(Exercise description):
Copy out the lines below that hold the word "thumbnail".

Collected data:
== == ==
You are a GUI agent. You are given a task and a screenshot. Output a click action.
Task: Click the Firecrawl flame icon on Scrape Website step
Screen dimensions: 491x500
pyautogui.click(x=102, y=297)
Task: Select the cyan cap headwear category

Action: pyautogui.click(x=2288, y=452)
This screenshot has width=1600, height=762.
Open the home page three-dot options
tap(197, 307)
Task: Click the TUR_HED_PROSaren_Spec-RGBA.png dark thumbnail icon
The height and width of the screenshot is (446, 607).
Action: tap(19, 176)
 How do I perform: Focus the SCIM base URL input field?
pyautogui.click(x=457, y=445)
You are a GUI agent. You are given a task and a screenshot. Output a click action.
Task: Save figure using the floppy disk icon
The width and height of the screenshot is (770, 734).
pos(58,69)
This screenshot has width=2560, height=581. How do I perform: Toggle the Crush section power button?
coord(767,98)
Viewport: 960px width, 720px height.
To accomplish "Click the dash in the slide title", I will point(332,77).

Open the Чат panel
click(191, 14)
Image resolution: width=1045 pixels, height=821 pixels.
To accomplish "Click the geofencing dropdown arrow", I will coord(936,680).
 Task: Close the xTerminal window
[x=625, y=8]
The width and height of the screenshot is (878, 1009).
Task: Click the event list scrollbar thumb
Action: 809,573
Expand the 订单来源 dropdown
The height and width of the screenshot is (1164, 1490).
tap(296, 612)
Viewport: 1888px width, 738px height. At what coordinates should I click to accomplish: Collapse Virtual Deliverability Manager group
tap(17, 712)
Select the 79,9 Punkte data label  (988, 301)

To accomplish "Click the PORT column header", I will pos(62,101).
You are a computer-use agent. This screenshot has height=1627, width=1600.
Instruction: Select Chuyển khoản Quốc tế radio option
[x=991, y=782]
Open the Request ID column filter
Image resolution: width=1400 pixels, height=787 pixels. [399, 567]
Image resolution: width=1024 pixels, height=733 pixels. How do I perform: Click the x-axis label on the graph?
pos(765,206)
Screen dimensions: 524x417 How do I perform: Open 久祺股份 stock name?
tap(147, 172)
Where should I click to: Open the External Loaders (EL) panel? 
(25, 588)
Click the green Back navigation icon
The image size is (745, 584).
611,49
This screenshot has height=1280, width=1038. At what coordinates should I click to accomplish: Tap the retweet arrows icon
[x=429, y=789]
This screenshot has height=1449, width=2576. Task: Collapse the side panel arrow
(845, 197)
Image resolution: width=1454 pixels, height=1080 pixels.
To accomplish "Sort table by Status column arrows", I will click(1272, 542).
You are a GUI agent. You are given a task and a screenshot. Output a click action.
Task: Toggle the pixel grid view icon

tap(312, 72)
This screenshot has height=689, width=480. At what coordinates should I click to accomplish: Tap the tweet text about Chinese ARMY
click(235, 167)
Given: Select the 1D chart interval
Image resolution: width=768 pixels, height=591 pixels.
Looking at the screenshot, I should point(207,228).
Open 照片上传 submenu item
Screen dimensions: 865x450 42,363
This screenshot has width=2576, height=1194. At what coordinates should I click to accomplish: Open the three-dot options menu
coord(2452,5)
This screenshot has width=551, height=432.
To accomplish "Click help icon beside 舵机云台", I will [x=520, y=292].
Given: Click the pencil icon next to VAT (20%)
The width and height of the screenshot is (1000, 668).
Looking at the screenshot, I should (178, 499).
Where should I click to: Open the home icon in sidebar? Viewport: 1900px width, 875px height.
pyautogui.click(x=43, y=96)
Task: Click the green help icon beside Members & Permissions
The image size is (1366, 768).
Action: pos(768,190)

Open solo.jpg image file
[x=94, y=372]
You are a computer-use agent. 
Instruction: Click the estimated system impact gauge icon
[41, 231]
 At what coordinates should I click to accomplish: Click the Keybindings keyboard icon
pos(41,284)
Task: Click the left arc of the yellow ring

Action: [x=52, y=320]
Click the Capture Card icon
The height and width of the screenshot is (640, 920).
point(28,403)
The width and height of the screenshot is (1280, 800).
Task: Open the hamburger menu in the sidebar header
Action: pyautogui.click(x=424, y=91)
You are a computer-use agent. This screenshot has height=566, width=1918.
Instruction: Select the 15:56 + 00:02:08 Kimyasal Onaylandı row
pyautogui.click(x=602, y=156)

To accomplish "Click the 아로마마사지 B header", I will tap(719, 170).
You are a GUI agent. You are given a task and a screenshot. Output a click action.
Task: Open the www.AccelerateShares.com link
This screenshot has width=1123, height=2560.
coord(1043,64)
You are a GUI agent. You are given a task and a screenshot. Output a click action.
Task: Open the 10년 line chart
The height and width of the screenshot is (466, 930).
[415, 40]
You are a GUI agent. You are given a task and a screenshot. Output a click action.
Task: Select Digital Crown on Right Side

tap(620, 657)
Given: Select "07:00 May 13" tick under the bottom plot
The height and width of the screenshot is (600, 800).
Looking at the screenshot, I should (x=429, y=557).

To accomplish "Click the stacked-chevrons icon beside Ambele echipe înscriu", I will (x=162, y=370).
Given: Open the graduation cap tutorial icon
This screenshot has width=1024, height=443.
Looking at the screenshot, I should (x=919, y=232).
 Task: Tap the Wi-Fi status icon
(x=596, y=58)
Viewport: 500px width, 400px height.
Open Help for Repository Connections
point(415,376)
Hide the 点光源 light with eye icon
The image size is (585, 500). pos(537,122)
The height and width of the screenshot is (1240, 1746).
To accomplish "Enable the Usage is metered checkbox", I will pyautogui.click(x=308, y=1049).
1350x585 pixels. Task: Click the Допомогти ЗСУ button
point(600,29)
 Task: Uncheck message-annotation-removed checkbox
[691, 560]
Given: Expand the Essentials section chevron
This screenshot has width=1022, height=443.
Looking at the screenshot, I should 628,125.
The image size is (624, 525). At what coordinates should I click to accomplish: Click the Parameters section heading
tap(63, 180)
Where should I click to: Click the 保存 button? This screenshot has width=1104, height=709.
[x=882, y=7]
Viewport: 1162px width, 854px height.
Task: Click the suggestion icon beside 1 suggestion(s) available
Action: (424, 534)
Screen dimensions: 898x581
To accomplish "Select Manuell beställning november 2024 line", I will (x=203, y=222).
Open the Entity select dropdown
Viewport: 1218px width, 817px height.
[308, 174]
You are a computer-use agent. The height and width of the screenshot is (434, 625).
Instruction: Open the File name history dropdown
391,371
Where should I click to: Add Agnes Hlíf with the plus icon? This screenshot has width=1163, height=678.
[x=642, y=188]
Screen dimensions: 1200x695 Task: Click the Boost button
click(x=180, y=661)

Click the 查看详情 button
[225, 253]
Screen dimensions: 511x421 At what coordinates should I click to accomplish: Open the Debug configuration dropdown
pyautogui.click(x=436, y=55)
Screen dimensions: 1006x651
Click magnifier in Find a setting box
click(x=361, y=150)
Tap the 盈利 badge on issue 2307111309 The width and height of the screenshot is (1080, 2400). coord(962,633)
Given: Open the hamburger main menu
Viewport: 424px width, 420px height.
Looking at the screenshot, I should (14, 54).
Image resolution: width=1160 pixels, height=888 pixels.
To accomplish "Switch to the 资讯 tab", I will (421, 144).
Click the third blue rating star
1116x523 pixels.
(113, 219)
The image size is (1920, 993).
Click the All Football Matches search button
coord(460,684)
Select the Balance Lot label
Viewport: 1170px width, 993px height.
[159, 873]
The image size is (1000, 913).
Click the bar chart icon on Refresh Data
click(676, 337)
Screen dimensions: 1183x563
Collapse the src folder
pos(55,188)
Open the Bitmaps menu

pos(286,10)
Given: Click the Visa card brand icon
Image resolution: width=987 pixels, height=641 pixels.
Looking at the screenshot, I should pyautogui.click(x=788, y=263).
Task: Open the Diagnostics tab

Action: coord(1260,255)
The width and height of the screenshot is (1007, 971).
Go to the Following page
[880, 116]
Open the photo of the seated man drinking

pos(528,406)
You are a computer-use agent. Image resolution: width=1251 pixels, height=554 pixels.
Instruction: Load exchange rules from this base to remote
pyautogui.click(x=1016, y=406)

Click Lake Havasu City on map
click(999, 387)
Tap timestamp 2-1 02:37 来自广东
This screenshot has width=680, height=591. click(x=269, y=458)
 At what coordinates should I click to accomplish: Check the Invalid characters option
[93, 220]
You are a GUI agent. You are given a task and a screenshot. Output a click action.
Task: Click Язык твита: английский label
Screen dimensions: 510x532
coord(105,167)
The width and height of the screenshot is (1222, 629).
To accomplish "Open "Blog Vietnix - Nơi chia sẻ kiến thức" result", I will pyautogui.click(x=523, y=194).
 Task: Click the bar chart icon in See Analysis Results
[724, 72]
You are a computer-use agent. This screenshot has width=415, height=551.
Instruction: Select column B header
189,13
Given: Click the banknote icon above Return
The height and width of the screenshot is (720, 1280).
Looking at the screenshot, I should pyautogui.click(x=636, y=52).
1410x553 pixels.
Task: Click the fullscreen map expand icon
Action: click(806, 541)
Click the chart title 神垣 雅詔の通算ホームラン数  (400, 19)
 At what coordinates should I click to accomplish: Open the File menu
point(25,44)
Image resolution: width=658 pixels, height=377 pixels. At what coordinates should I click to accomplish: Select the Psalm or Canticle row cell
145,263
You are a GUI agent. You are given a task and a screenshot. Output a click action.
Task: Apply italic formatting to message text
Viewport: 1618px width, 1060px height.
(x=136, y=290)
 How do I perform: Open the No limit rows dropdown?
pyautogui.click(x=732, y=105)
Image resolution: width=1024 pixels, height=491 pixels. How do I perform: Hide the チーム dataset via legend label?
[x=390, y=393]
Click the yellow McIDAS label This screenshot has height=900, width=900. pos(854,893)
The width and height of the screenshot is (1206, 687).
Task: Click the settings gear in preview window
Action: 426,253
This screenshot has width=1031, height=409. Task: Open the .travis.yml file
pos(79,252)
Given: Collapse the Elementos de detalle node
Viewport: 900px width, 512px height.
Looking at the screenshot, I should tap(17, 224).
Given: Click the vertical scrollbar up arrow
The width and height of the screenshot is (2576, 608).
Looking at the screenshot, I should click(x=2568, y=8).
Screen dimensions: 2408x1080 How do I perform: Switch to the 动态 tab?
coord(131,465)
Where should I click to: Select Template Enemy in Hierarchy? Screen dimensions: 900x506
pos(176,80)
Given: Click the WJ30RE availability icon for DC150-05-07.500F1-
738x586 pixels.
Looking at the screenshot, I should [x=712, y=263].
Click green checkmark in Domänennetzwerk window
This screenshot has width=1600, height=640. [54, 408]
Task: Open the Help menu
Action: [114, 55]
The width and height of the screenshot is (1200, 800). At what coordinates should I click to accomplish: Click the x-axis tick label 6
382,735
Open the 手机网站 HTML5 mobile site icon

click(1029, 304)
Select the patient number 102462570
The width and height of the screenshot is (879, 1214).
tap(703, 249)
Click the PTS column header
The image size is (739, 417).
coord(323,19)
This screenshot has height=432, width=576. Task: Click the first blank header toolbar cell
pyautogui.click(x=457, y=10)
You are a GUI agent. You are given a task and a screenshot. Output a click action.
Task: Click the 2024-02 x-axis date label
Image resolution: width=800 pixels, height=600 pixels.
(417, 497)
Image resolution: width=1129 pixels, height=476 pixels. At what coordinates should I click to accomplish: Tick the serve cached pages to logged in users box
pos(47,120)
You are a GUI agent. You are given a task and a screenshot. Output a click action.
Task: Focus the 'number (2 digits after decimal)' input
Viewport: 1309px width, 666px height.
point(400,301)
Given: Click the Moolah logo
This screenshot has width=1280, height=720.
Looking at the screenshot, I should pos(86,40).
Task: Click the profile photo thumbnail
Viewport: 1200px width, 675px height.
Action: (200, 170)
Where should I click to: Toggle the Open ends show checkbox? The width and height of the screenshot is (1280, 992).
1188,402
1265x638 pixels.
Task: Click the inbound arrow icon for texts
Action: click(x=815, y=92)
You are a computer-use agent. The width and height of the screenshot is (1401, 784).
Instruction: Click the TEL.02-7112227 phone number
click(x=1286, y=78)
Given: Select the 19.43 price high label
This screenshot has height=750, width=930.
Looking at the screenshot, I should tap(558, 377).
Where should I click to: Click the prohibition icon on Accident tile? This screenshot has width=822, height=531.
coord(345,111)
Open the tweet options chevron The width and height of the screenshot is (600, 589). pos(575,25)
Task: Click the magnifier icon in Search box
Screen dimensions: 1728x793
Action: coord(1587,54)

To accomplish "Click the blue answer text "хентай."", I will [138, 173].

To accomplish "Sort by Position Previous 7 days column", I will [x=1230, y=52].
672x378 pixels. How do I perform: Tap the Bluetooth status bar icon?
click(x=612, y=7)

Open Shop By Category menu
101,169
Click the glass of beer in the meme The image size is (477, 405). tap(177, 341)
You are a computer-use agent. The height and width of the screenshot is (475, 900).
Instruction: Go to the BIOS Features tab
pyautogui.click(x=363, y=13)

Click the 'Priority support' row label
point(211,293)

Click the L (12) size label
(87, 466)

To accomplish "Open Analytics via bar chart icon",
== == ==
(Answer to this problem):
Task: Click the TUR_HED_PROSaren_Spec-RGBA.png dark thumbnail icon
Task: Click the profile photo thumbnail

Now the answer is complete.